“ Aynı nehirde iki kere yıkanamazsın” diyor diyalektiğin babası. Çünkü her şey akar. Artık ne su aynı sudur ne de sen aynı sen.
Herakleitos’un bu sözü inceden hüzünlendirir insanı. Aslında bildiğimiz ama unuttuğumuz zihnimizin derinliklerine gömdüğümüz düşüncelerimizi anlıkta olsa gün yüzüne çıkarır. Fakat akıl hep karar vermek ister çünkü düşünmek yorucudur. Herakleitos bizim tahayyül edemediğimiz zamanlardan bize şöyle seslenir ”Ah, evet içerisinde bulunduğumuz bu dünya ve bu hayat bir mucizedir ve insanın trajedisi de budur; bu dünyayı anlamaya yazgılı olmak” O günden bu güne değişen çok şey olsa da insan doğası hep aynı kalmış olmalı ki bu gün sosyal psikologlar bizi ”bilişsel varyemezler” olarak tanımlıyorlar. Oysa Herakleitos sözlerini “…ama insanı yücelten de bu değil midir; sınırlı doğasını aşmaya yönelmek, belki de sonunun hüsran olacağını önceden bile bile bu yola düşmek.” diyerek sürdürür. Mutlulukla hazzı birbirinden ayırabilirsek biz de bu yola düşenlerden oluruz sanırım , çünkü mutluluk içinde eser miktarda hüzün barındırır ve maalesef sürekli değildir ,ciddi çaba gerektirir, ”ne yapayım ben böyleyim“ cilere de hayli uzaktır.
O günden bu yana birçok düşünür, yazar , bilim adamı Herakleitos ‘u anlamaya çalışmış,ondan etkilenmiş ve fikirlerini geliştirerek günümüze taşımıştır.”Her şey karşıtların kavgasından doğar .Varlık yokluğu yokluk varlığı meydana getirir.Varlık ve yokluk ,olmak ve olmamak,yaşamak ve ölmek bir ve aynı şeydir.Öyle olmasaydı değişip birbirlerine dönüşmezlerdi.” diyen Herakleitos’un görüşlerini Aristoteles ”Kuru, ıslak, sıcak ve soğuk olmak üzere dört nitelik bulunur.Her element iki niteliğe sahiptir; ateş ,sıcak ve kuru,toprak,kuru ve soğuk,su,ıslak ve soğuk,hava,ıslak ve sıcaktır .Her element bir diğeriyle bir niteliği paylaşır,bu durumda diğerine dönüşebilir” şeklinde geliştirmiştir. Görüntü değişse de öz aynı kalır. Hegel, Nietzsche, Goethe ve daha nicelerinin yol göstericisi de Herakleitos olmuştur.Asıl şaşırtıcı olan tüm bu fikirlerin hiçbir deneye ihtiyaç duyulmadan geliştirilmiş olması.

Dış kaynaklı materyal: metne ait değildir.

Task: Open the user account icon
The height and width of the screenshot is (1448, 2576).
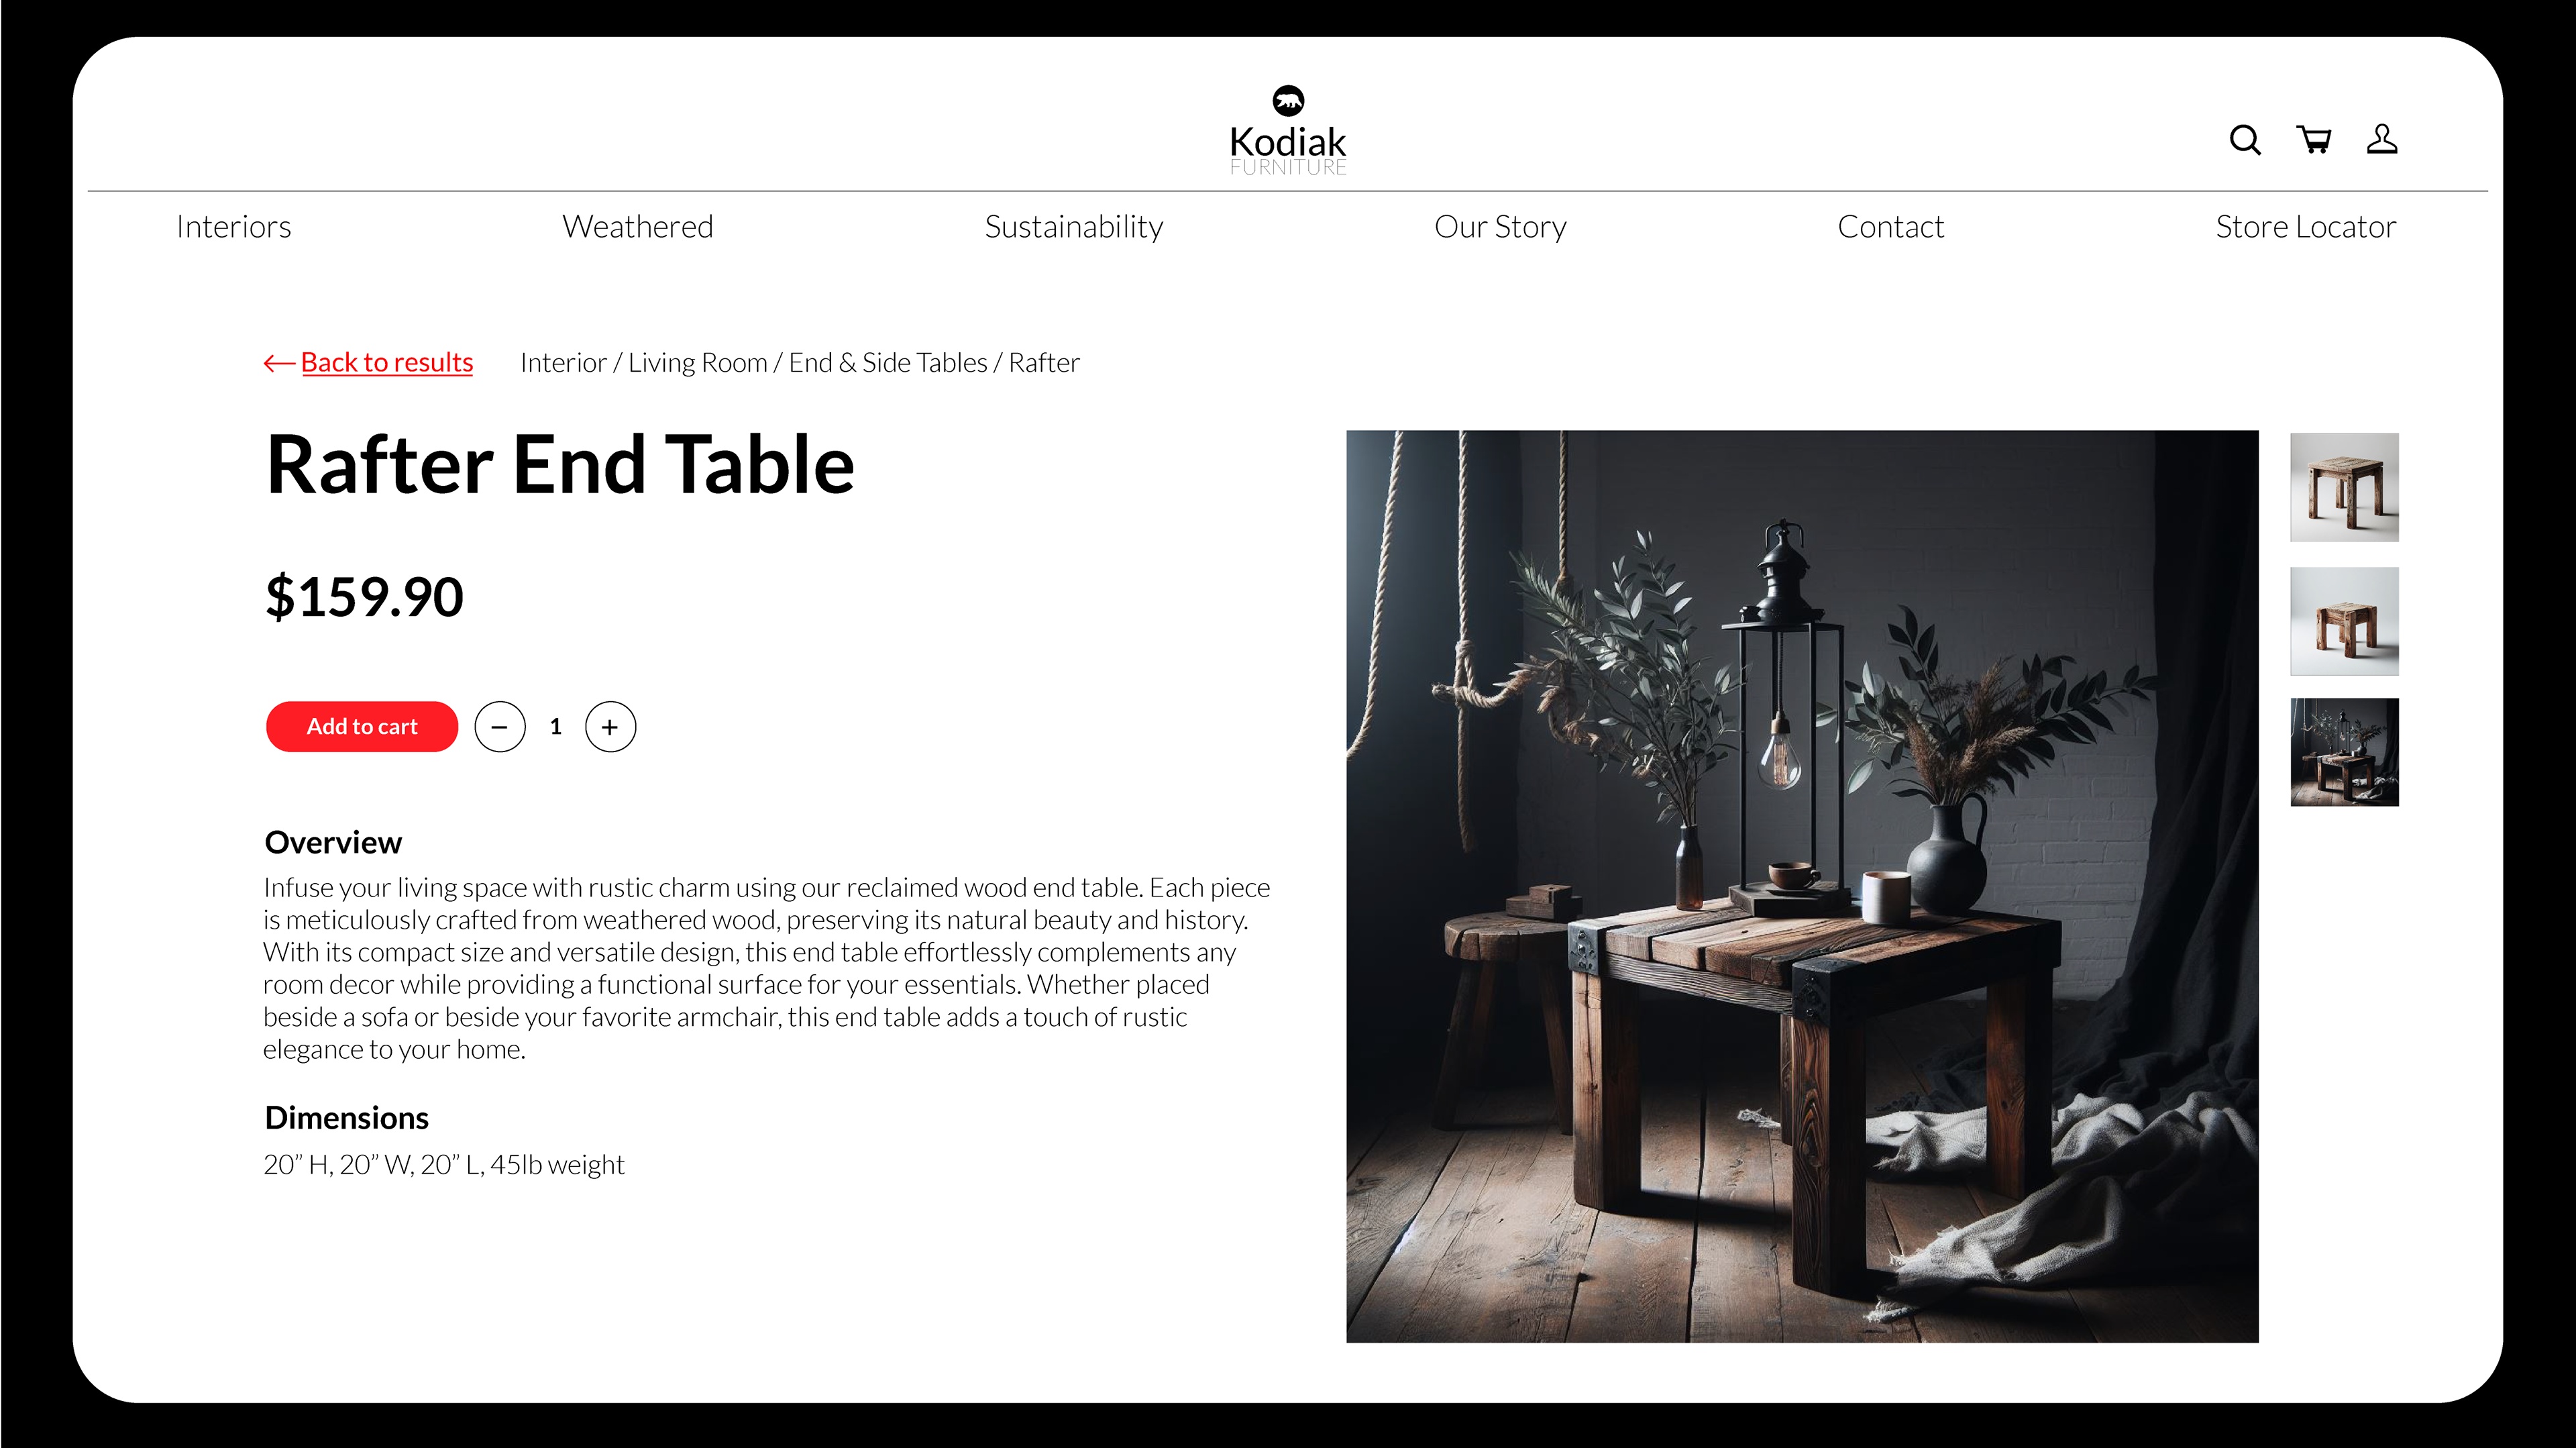Action: click(2382, 138)
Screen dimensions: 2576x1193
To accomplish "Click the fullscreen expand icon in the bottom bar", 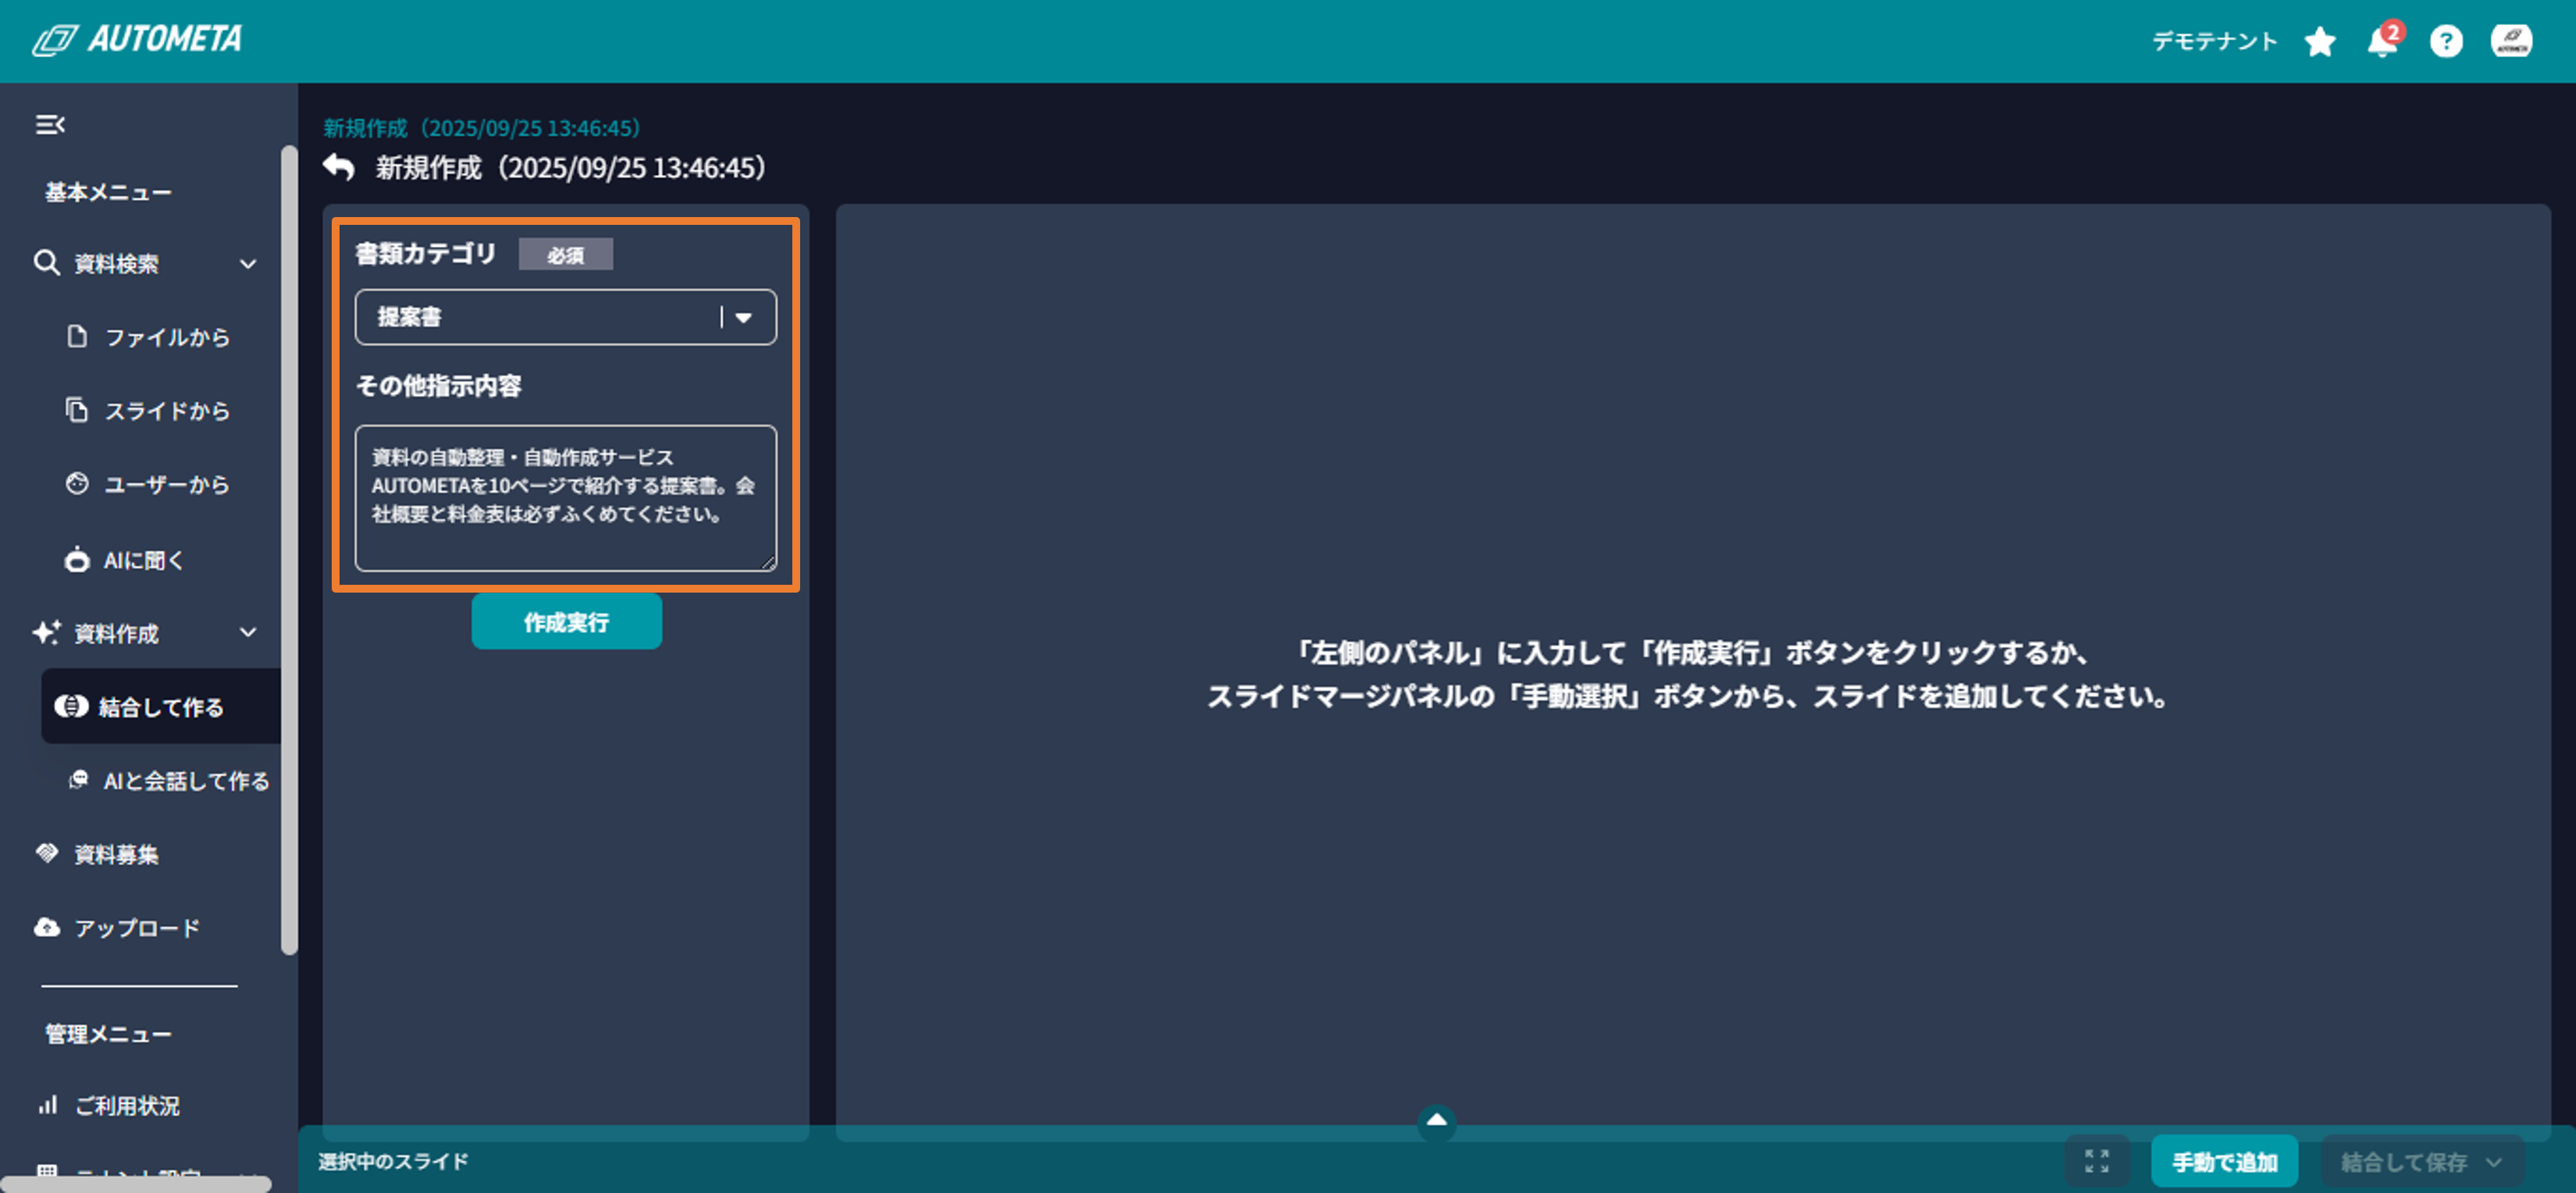I will pos(2096,1161).
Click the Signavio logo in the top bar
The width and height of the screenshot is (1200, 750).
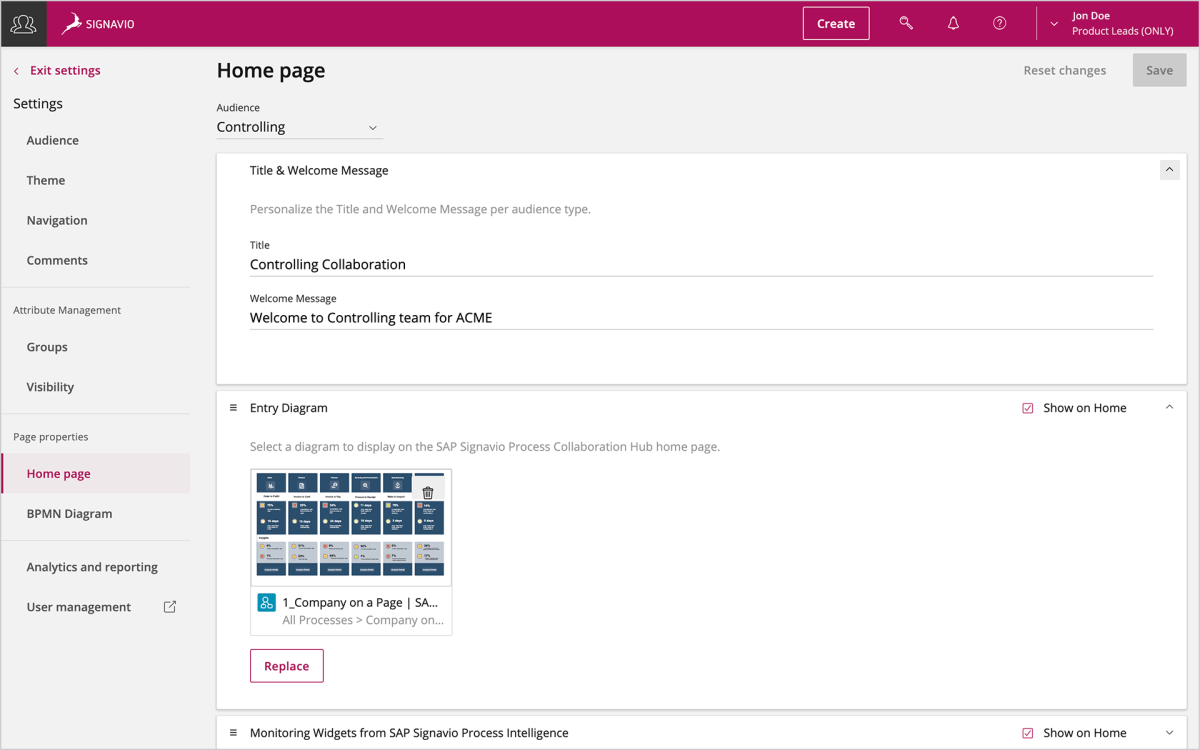(x=97, y=22)
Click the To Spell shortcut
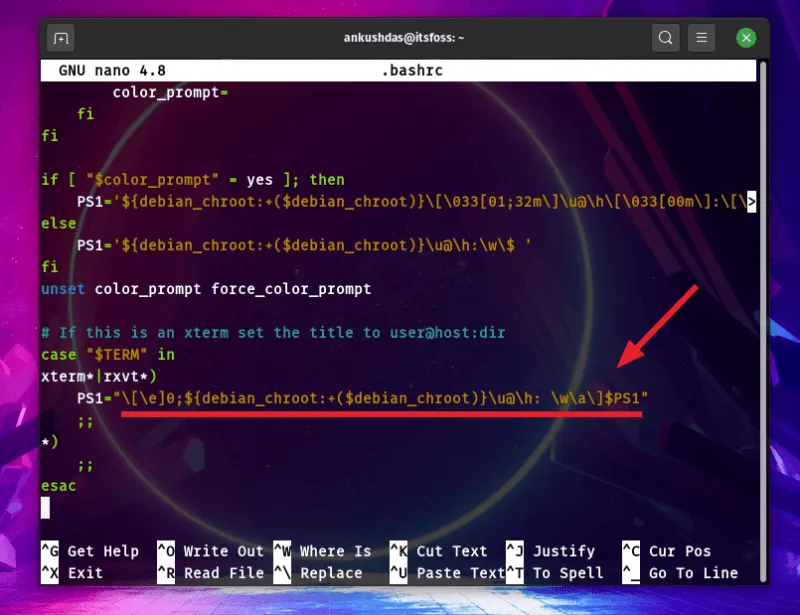This screenshot has height=615, width=800. coord(568,573)
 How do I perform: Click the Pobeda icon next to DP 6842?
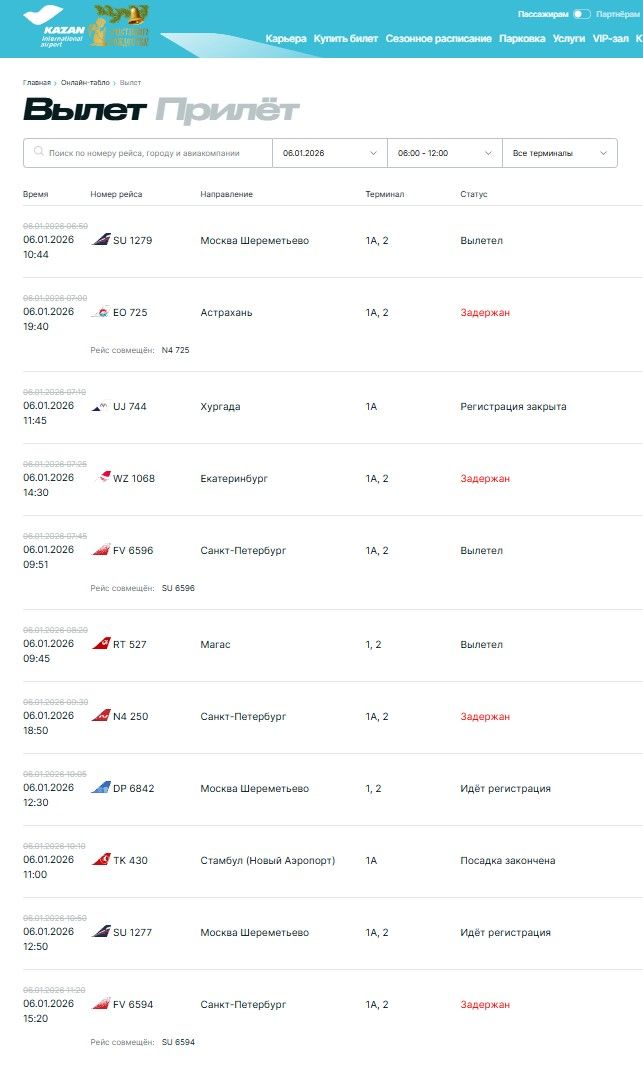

Asırlar sonra da Einstein e=mc2 formülüyle çorbadan tuzunu esirgememiş “Bilim önemlidir ama hayal daha da önemlidir, çünkü bilim sınırlıdır” diyen bilim adamı da herhangi bir deneye veya laboratuara ihtiyaç duymadan kağıt üzerinde bu çarpıcı formülü geliştirmiştir. Enerji ve madde arasında ki tek farkın hız olduğunu söyleyen Einstein “Her şey kendi karşıtına dönüşür, karşıtların çarpışması ve öz birliği her şeyin temelidir” diyen Herakleitos ‘tan çokta uzağa düşmemiş gibi. Ve yine Herakleitos’un “Bilgelik doğayı anlamak değil doğaya uygun davranmaktır, çok şey bilmek aklı eğitmez, çok şey bildiğini sandıklarımız daha gece ile gündüzün bir olduğunu bile anlayamamışlardır.” sözü bu bakışı pekiştirir. Bu bakış pekiştikçe ikrardan gelen sükut, hatırlamanın yaşattığı hüzün, yolculuğun gerektirdiği çaba, sabır ve nihayet yolculuğun kendisi olan kesikli mutluluk da pekişecektir.